L’irruption des Maï Maï «Ba Kata Katanga» le samedi 16 mars à Lubumbashi n’a pas manqué de retenir l’attention du député. Selon lui, il y aurait des «frustrations» dans certains milieux Balubakats. Vuemba de s’interroger néanmoins sur la provenance des armes et munitions que détenaient les combattants appréhendés. On rappelle que plus de 250 miliciens Ba Kata Katanga ont été transférés à Kinshasa. Une décision que désapprouve le parlementaire. «La déportation de ces miliciens à Kinshasa est tout simplement irresponsable, estime-t-il. On croirait qu’il n’y a pas des cours et tribunaux au Katanga». Il prévient : «La population congolaise a soif de vérité sur ce qui s’est passé à Lubumbashi. Elle souhaite voir les véritables responsables payer et non des lampistes». Vuemba de s’étonner par ailleurs de l’envoi au chef-lieu du Katanga d’une «commission d’enquête» à la neutralité discutable composée uniquement des ministres et des députés nationaux natifs de cette Région. Pour lui, une telle délégation ne peut être que «juge et partie».
«Une population aux aguets»
A propos du transfert de Bosco Ntaganda à la Cour pénale internationale à La Haye, «Jean-Claude» s’est réjoui de la prise d’un si «gros poisson». L’homme reste cependant lucide. «Il faut rester vigilant pour que le sort de Ntaganda ne soit pas comme celui de l’ancien président serbe Slobodan Milosevic». Celui-ci est mort en détention à La Haye dans des conditions non élucidées à ce jour. Vuemba n’a pas trouvé des mots assez durs pour qualifier le choix de langue faite par «Bosco». Celui-ci sera interrogé tout au long de son procès en kinyarwanda. «Bosco Ntaganda a voulu, par cet acte, manifester son mépris à l’égard du peuple congolais. En quelle langue commandait-il les soldats des FARDC placés jadis sous son commandement ? Il est temps de procéder au recensement de la population afin qu’on sache qui est qui !»
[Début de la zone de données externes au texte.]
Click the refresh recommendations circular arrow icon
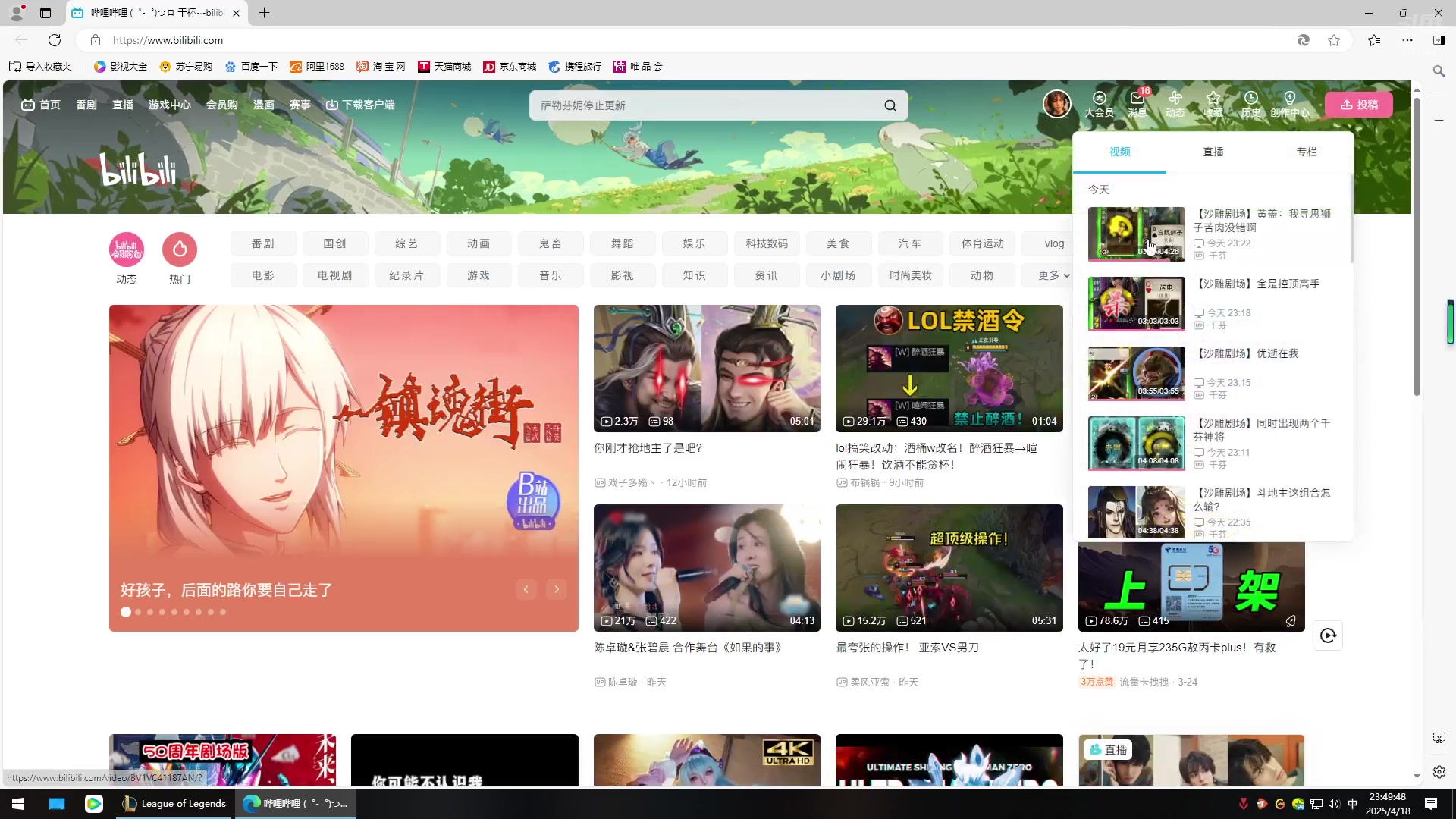The height and width of the screenshot is (819, 1456). tap(1328, 635)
Interrogé enfin sur la «résignation» qui semble caractériser la population congolaise en général et kinoise en particulier, l’élu de Kasangulu tempère cette opinion. Il s’appuie sur le quotidien des Kinois. Selon lui, chaque année, plus ou moins 500 personnes périssent de diverses maladies rien que dans la capitale congolaise. «Ceux qui auraient des doutes, conseille-t-il, n’ont qu’à se poster aux croisements des avenues des Huileries et Tombalbaye - à la sortie de l’hôpital Mama Yemo - pour constater combien les pompes funèbres sont devenues un commerce très lucratif au Congo. Tous les cimetières de la capitale sont pleins sauf celui de Nsele». Vuemba de conclure : «La prétendue résignation de la population congolaise n’est qu’apparente. En réalité, cette population est aux aguets. Elle attend un moment propice pour crier sa colère. Un jour la révolution explosera sans qu’on s’y attende…».